◆ Data supplied:
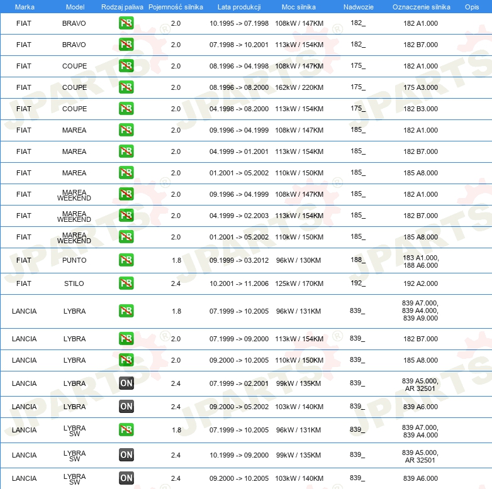Viewport: 492px width, 489px height.
Task: Click the Model column header
Action: click(75, 6)
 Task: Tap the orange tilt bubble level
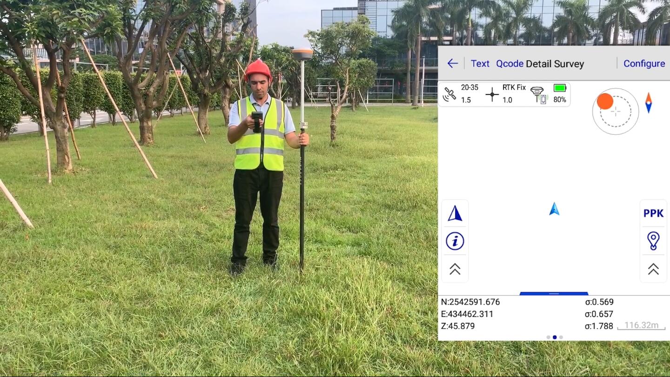point(605,101)
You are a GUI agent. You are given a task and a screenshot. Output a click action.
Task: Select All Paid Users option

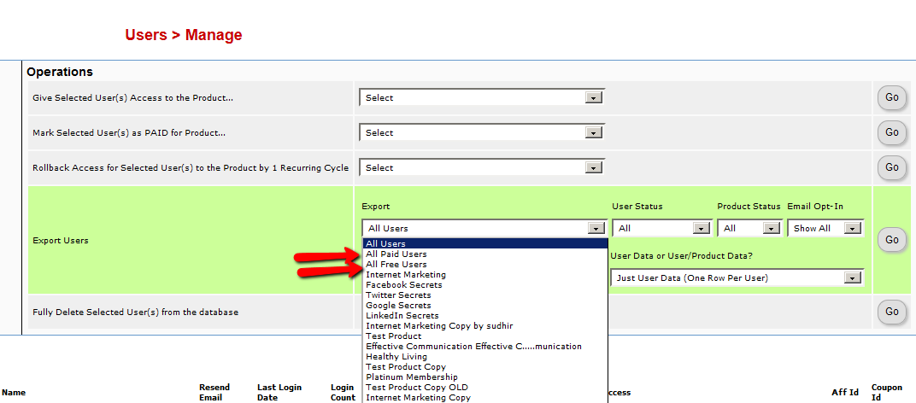pyautogui.click(x=396, y=254)
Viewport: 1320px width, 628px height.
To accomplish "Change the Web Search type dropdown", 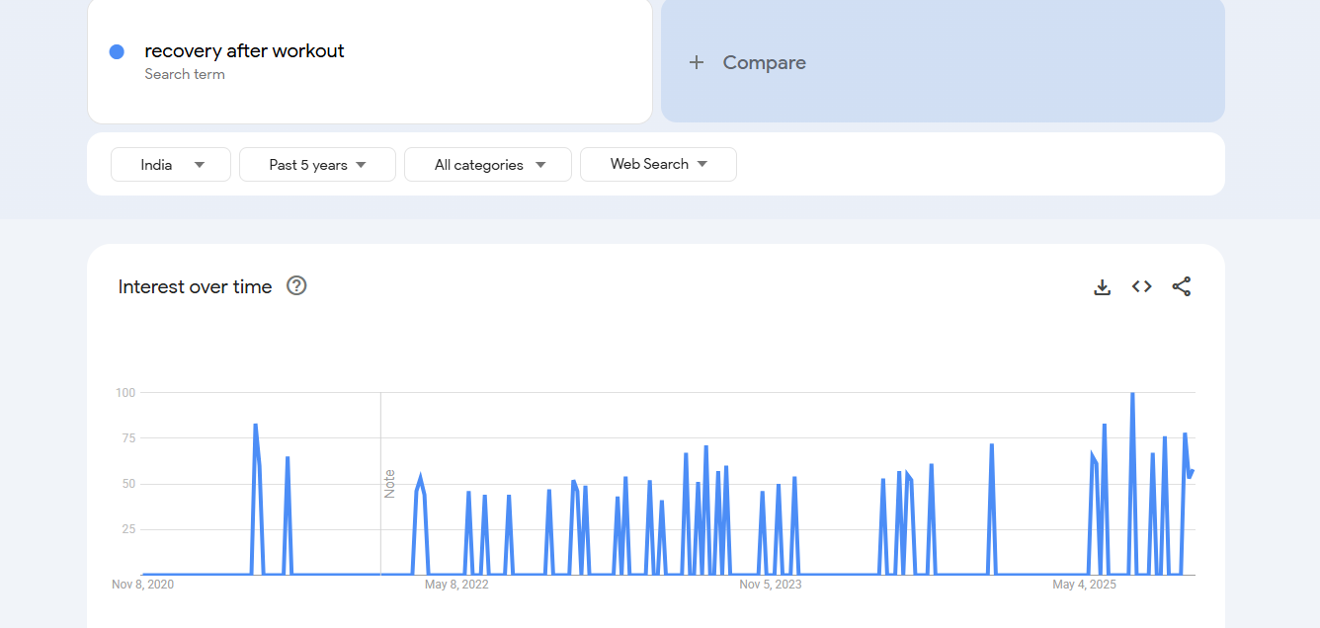I will coord(658,165).
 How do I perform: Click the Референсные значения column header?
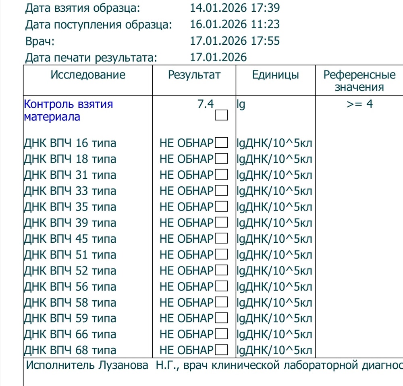(x=359, y=81)
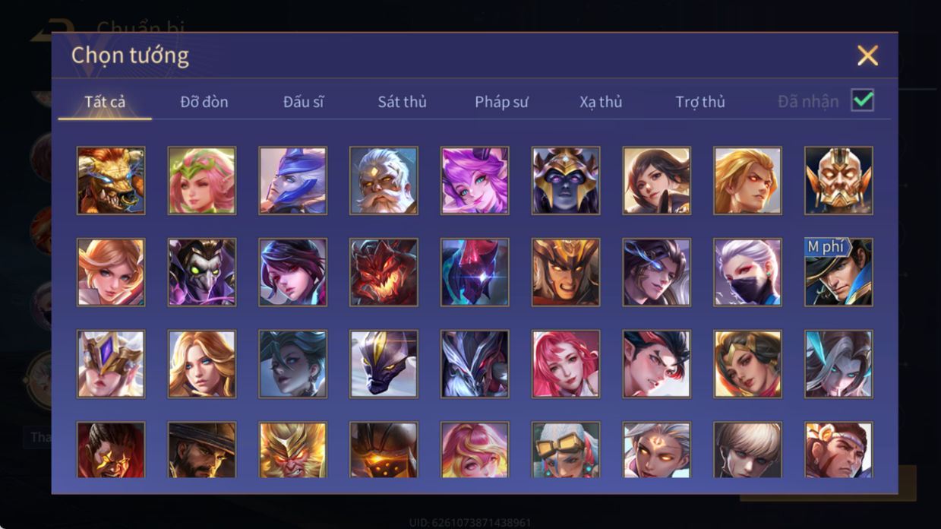Select the golden monkey king hero
Viewport: 941px width, 529px height.
(x=292, y=450)

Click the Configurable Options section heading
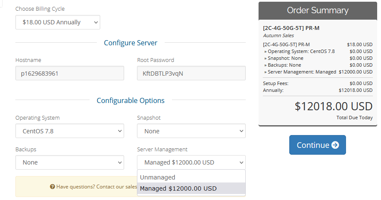pyautogui.click(x=131, y=100)
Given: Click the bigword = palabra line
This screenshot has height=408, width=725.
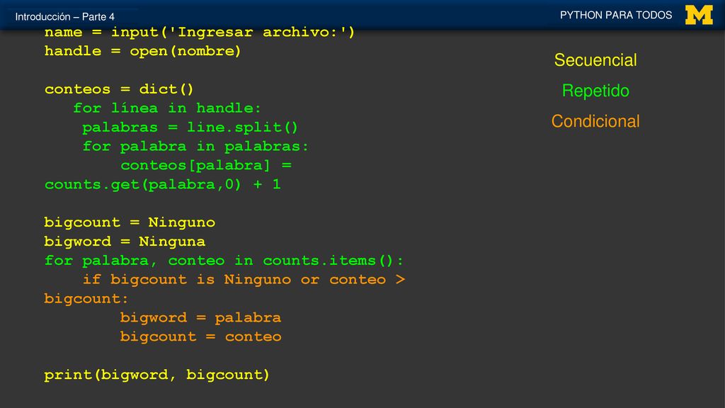Looking at the screenshot, I should point(200,318).
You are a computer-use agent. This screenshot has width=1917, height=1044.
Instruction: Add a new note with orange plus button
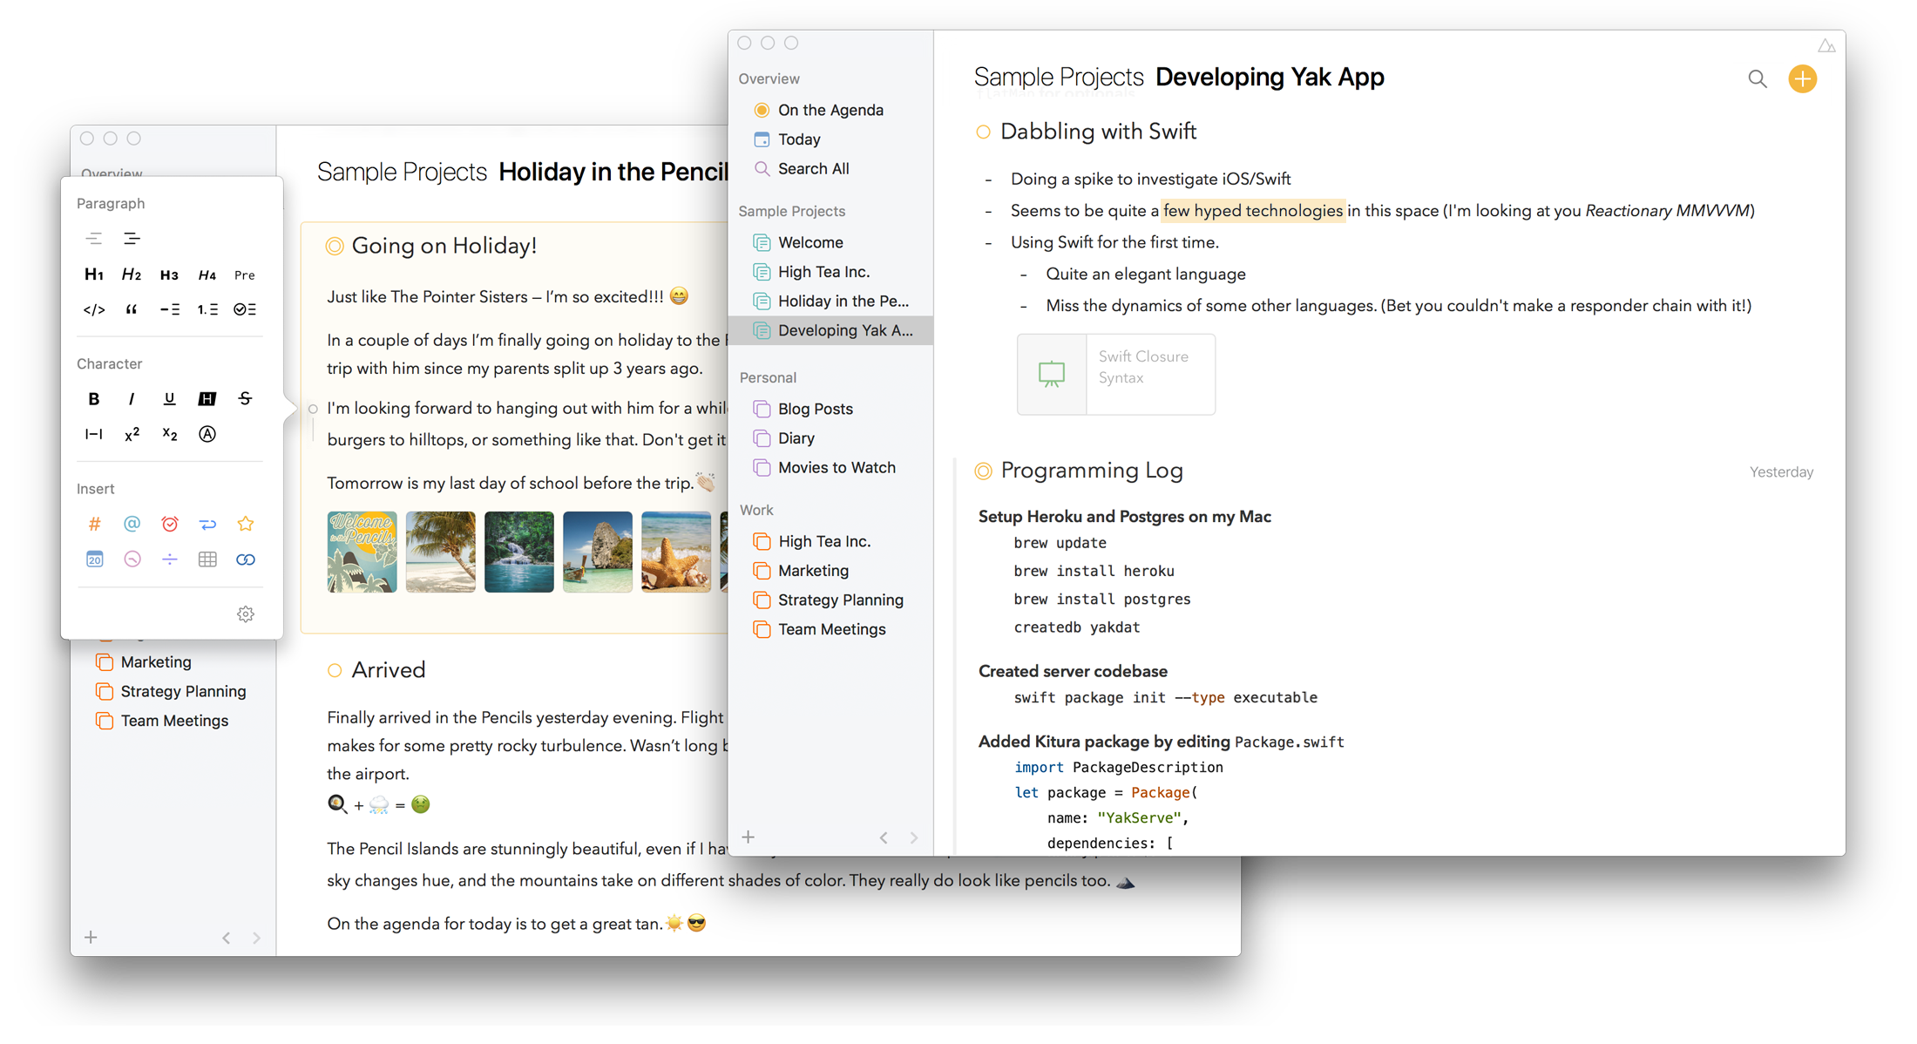[1802, 79]
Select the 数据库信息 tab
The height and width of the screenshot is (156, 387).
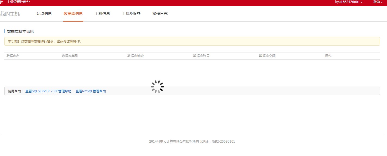(73, 14)
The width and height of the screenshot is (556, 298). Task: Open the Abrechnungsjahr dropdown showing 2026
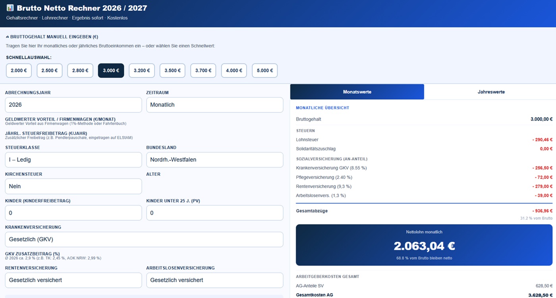click(73, 105)
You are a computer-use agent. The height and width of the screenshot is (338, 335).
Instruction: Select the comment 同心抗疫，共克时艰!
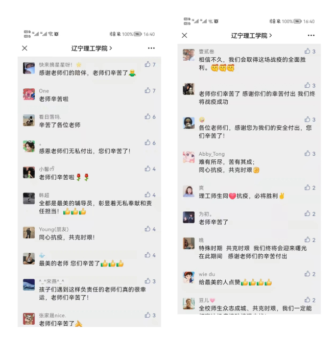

◆ Requirement:
Could you repeat, word for word, the material from the line with "Given: Click the bigword = palabra line" up to and including its last line, leaving the pictures out?

◆ Reply to the task:
Given: Click the bigword = palabra line
This screenshot has height=408, width=725.
Looking at the screenshot, I should point(200,318).
You are a computer-use agent. This screenshot has width=1917, height=1044.
Instruction: Add a new note with orange plus button
[1802, 79]
Select the 数据库信息 tab
The height and width of the screenshot is (156, 387).
(73, 14)
The width and height of the screenshot is (556, 298). Task: Open the Abrechnungsjahr dropdown showing 2026
click(73, 105)
You are a computer-use agent. The height and width of the screenshot is (338, 335).
Instruction: Select the comment 同心抗疫，共克时艰!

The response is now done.